Yoselyn Ortega (L), nanny who is accused of killing Lucia and Leo Krim, ages 6 and 2 respectively, arrives for a hearing for her trial at Manhattan Supreme Court in New York, July 8, 2013. REUTERS/Lucas Jackson

Yoselyn Ortega, 55, is accused of slaying Lucia Krim, 6, nicknamed Lulu, and her brother Leo, 2, whose bloody bodies were found in a bathtub of the family's Manhattan luxury apartment.

Ortega was the family nanny hired by Kevin Krim, a former senior vice president of CNBC Digital who is now chief executive of a media analytics company, and his wife, Marina, two years before the October 2012 killings.

Ortega is charged with two counts of first-degree murder. Her lawyer, Valerie Van Leer-Greenberg, has been building a plea of not guilty by reason of insanity for the jury trial, which is expected to last at least three months.

The killings, which grabbed headlines as "A Family's Worst Nightmare," were discovered when Marina Krim returned to the family's Upper West Side apartment to find her children's gashed bodies in the tub.

Ortega, who was standing over them plunging a knife into her own neck, was rushed to the hospital.

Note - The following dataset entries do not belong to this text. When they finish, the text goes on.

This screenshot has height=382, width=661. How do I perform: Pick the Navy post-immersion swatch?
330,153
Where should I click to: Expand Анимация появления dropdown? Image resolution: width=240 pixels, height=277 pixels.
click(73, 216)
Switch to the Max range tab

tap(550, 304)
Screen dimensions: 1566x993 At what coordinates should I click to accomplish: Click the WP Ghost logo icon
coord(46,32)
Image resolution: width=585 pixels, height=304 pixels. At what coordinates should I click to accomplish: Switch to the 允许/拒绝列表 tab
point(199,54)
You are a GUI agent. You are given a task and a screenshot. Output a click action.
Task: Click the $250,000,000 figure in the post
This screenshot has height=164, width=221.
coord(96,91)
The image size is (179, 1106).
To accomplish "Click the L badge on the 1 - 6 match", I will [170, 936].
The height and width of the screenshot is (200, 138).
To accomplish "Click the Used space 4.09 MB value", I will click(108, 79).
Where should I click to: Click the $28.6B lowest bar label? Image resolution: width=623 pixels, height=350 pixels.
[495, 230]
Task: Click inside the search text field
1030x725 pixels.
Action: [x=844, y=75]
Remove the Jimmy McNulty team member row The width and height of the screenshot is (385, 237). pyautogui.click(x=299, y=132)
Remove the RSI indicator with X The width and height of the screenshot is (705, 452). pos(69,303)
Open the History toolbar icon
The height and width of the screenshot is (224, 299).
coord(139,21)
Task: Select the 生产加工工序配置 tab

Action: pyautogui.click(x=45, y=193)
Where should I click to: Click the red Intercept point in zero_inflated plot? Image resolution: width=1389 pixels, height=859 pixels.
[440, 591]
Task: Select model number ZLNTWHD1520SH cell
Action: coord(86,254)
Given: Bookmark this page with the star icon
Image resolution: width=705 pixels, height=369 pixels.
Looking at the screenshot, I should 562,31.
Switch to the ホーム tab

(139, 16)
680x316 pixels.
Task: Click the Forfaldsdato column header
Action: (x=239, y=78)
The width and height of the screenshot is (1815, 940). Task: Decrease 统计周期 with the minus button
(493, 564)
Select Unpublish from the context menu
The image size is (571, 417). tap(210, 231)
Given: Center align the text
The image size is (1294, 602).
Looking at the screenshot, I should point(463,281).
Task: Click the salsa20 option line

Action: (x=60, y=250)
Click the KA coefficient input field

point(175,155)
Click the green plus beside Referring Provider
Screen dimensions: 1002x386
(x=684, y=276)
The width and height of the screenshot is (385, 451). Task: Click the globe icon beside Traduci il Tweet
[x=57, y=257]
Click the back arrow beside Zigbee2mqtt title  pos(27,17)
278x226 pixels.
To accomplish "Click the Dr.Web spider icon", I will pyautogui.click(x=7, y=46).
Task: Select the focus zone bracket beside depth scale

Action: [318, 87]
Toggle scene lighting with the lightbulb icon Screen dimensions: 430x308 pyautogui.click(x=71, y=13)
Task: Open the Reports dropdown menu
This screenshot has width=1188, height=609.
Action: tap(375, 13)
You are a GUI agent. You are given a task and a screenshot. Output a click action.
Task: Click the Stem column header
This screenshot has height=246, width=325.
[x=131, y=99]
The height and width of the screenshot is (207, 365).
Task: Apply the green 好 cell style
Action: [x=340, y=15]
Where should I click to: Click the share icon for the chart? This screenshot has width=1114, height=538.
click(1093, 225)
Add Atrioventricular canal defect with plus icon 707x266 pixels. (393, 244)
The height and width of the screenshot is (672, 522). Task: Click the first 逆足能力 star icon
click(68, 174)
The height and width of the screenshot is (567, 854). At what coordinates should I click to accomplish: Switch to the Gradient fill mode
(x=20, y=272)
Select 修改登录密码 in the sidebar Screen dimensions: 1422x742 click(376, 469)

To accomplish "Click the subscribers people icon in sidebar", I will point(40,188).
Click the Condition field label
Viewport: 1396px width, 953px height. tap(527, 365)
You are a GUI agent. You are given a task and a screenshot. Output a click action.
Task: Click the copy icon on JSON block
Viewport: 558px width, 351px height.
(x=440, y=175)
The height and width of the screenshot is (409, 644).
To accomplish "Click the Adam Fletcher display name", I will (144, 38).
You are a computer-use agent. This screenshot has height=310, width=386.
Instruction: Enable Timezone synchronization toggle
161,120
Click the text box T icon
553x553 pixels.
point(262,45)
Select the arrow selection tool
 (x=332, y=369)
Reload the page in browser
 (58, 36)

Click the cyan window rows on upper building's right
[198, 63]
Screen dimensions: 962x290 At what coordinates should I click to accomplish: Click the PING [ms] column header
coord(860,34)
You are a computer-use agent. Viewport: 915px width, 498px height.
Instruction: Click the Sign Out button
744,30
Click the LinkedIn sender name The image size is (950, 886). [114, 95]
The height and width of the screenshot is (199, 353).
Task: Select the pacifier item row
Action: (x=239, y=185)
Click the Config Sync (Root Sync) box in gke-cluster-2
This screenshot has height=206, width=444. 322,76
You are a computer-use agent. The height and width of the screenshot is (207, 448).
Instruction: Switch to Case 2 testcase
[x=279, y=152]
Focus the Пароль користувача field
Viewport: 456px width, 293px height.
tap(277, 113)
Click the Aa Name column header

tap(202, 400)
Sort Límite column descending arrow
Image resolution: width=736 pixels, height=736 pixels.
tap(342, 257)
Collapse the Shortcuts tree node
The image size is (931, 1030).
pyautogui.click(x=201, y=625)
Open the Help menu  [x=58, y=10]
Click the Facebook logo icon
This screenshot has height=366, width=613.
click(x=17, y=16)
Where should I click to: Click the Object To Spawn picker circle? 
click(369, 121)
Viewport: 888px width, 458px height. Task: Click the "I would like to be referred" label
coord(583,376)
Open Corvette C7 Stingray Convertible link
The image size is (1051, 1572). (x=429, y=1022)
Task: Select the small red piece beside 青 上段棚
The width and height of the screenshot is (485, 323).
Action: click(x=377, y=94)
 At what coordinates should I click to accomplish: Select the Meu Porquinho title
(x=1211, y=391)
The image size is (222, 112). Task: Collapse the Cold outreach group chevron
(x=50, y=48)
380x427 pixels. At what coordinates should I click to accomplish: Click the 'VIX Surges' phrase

Krim had returned home with the children's then 3-year-old sister, Nessie, after Ortega failed to appear with the other children at Nessie's swimming lesson.

In the years since the slayings, the Krim family welcomed two more children, Felix, who was born in October 2013, and Linus, born in January 2016.

The family also started the Lulu & Leo Fund, a non-profit that raises money for education and enrichment programs to help children and adults "build resilience, creative confidence and social and emotional skills," Marina Krim said in a video posted on the fund's website page.

"This trial will be very hard for us," Kevin Krim said on the video, in which is Linus seen darting around in the background, Felix speaks and Nessie plays piano.

Urging viewers to honor their slain children's memory by encouraging creativity, the Krims noted the fund's website ChooseCreativity.org.

"We're going to focus on the positive and the goodness that has come out of all of this," Marina Krim said.

"In the face of destructive things like violence, anger and fear, creativity is a positive act of defiance," her husband added.